I recently had an issue on my work computer where the Windows boot drive became corrupt. I tried to reinstall windows on the same drive, which failed, then tried to install Ubuntu on that same drive. Both failed though as I suspect this particular drive had bad blocks. No fun! In the end, I found a spare drive in my car and was about to install Windows 10 again when I thought - "hold on... this could be a fun experiment. Why don't I try Ubuntu in a Windows world and see if it's too inconvenient or if it would be possible?".
This was essentially my "Day #1" of using Ubuntu as a daily driver, and below is the story from the next 4 days of using this system.
Strap yourself in for some fun learnings of my adventures using ubuntu as a daily driver!
Day #2: Ubuntu as a workstation with no vm's - had some issues with a palo alto vpn last night but found my way in via an alternative (related to licensing of globalprotect vpn client). Fun fact: if you don't have the "linux and android" license purchased for your VPN blade of your PAN firewall, you won't be able to use globalprotect or openvpn to connect in. A way around paying for this almost $1000 license fee is to use "OpenConnect" vpn client, which is essentially the same shit but with slightly different protocols. Insight: It has been an easy transition so far, as most of what I do at work is inside containers in firefox. I try to keep everything web based and synced to my email address just in case I need to reference it quickly from another device. Thing's i've had some small issues but not a "show-stopper" are teams inside linux with video calls, graphics drivers (this always happens lol), and of course, the VPN I mentioned earlier.
Day #3 I caved. I now have a windows 10 virtual machine inside vmware workstation player, but I have a good reason! The issue I was running into today was because of powershell - something I use very often but have never had to run inside native linux before. 2 issues here; 1. the version of powershell in linux (v7) is good, however there are many commands missing as well as a few modules that simply don't exist. I tried running visual studio, powershell ISE through wine and by trying to break into the source of the terminal to fix this. No joy unfortunately. 2. The modules I really really wanted (AzureAD and MSOnline) have to run in 64bit windows. Everything else is unsupported (wtf?) In other news, I also managed to lock a password manager accidentally which is used by the entire company (lol). I ran a sync of the database while connected to the VPN back into the office, then disconnected my VPN thinking it had completed when in fact it had not.

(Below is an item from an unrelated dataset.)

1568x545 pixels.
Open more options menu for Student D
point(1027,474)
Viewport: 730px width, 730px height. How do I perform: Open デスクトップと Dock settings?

This corrupted the file, but it was easily fixed by me reconnected to the VPN, running the database sync of the password manager and letting it complete (took a few minutes).
Day #4: Ubuntu Daily Driver Today has been business as usual. Now that I have a VM with Windows 10 64bit solely dedicated to run powershell scripts, it's back to smooth sailing as usual. I've focused my efforts today towards using the computer as I normally would be completing the pentests/ automation jobs I normally do while also monitoring my own business (data-sec) virtual SOC (cloud based anyway so no drama here). A few cool things I like so far is that the system remembers if you've connected to monitors before and automatically moved windows to those screens. I usually go between a few different clients each day and setup at a station there to do internal tests/ reports, and having the system remember each of these monitor sets is really quite cool. Saves me 10 seconds of moving my screens around when I set up (first world problems lol). I've also now setup my favourite terminal (fsh), as well as changed the desktop wallpaper (super important) and made a few little tweaks to suit my own style. I've been thinking if I should bother with windows managers, but honestly, I don't feel there is much need for this. I might re-visit that as an option if I get bored later on.
So, to wrap this one up, I am currently writing this ending paragraph from my Ubuntu workstation. It's a bit slow, it's not QUITE as functional as when I had Windows 10 on here, but hey, it works! I'd like to have this running on a system that, you know.. is of this century (this machine is very outdated hardware-wise), but yeah... not a bad user experience at the end of the day.
Disclaimer - Always confirm with your IT department if this is allowed to be done before wiping the OS of a workstation.
How's daily driving Linux now that it's been a few months? I moved to Fedora a couple of years ago and I jump on a Win10 VM when I need to. I'm also finding that I'm reaching for containers to run usual tools and dev environments instead of spinning up a full VM.